8. Epizeukis, adalah perulangan yang bersifat langsung, yaitu kata yang dipentingkan diulang beberapa kali berturut- turut. Contoh: Kasihanilah, kasihanilah, sekali lagi kasihanilah orang tuamu yang telah mengorbankan segala harta benda untuk membelanjai sekolah kalian.

9. Tautotes, adalah perulangan dalam sebuah konstruksi. Contoh:

kakanda mencintai adinda, adinda mencintai kakanda, kakanda dan adinda saling mencintai, adinda dan kakanda menjadi satu.

10.Epistrofa, adalah perulangan kata atau frase pada akhir baris atau kalimat berurutan. Contoh:

Kemarin adalah hari ini. Besok adalah hari ini. Hidup adalah hari ini. Segala sesuatu buat hari ini.

11. Mesodilopsis, adalah perulangan kata atau frase di tengah-tengah kalimat berurutan.

Contoh: Anak merindukan orang tua. Orang tua merindukan anak.

Aku merindukan pacarku.

12. Epanalepsis, adalah perulangan kata pertama dari baris klausa atau kalimat menjadi terakhir. Contoh;

Saya akan tetap berusaha mencapai cita-cita saya. Ku persembahkan bagimu segala sesuatu yang dapat kupersembahkan.

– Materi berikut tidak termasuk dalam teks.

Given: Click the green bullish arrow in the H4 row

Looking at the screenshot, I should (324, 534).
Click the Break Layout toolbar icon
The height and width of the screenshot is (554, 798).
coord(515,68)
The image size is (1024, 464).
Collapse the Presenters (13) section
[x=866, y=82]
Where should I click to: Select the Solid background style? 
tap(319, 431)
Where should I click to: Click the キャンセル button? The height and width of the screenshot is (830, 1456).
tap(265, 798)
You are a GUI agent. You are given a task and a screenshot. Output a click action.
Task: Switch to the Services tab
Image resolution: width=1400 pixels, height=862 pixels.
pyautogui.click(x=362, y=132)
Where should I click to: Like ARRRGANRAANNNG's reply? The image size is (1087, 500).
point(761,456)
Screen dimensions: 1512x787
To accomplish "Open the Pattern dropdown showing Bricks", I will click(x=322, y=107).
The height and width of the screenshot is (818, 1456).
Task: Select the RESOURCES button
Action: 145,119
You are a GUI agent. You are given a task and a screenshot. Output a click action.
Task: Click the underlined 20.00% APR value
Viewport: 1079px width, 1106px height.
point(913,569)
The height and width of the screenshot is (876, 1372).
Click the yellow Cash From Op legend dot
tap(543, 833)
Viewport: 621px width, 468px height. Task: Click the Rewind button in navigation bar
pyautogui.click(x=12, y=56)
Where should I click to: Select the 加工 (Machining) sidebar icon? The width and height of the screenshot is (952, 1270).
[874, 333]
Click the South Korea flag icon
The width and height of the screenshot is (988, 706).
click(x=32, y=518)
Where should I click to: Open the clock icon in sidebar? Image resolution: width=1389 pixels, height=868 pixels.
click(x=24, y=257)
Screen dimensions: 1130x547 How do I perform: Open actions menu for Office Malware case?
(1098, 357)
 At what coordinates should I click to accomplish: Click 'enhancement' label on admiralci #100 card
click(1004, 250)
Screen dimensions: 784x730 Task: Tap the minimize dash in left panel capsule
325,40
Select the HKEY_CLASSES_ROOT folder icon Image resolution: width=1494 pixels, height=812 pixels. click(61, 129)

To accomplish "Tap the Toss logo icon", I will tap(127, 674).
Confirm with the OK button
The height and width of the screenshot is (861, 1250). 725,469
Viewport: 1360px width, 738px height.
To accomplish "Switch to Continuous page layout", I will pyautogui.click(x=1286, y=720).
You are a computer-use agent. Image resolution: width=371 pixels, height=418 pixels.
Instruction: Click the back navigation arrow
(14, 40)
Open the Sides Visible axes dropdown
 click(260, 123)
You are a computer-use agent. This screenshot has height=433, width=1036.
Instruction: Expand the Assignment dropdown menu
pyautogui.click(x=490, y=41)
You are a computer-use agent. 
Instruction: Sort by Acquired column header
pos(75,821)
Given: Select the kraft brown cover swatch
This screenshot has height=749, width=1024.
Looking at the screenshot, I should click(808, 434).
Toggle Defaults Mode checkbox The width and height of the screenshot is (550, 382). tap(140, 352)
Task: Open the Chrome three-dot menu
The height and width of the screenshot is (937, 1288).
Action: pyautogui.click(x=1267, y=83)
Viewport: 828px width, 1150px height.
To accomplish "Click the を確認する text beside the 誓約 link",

13. Anadilopsis, adalah perulangan kata atau frase terakhir dari suatu klausa atau kalimat menjadi kata atau frase pertama dari klausa atau kalimat berikutnya. Contoh: Dalam mata ada kaca. Dalam kaca ada adinda. Dalam adinda ada asa.

Dalam asa ada cinta.

10. Arti Puisi

Kata puisi secara etimologi berasal dari bahasa Yunani poiesis yang berarti penciptaan. Hal ini diartikan sebagai hasil seni sastra yang kata-katanya disusun menurut syarat-syarat yang tertentu dengan menggunakan irama, sajak, dan kadang-kadang kata-kata kiasan (Ensiklopedia Indonesia N-Z; tanpa tahun:1147).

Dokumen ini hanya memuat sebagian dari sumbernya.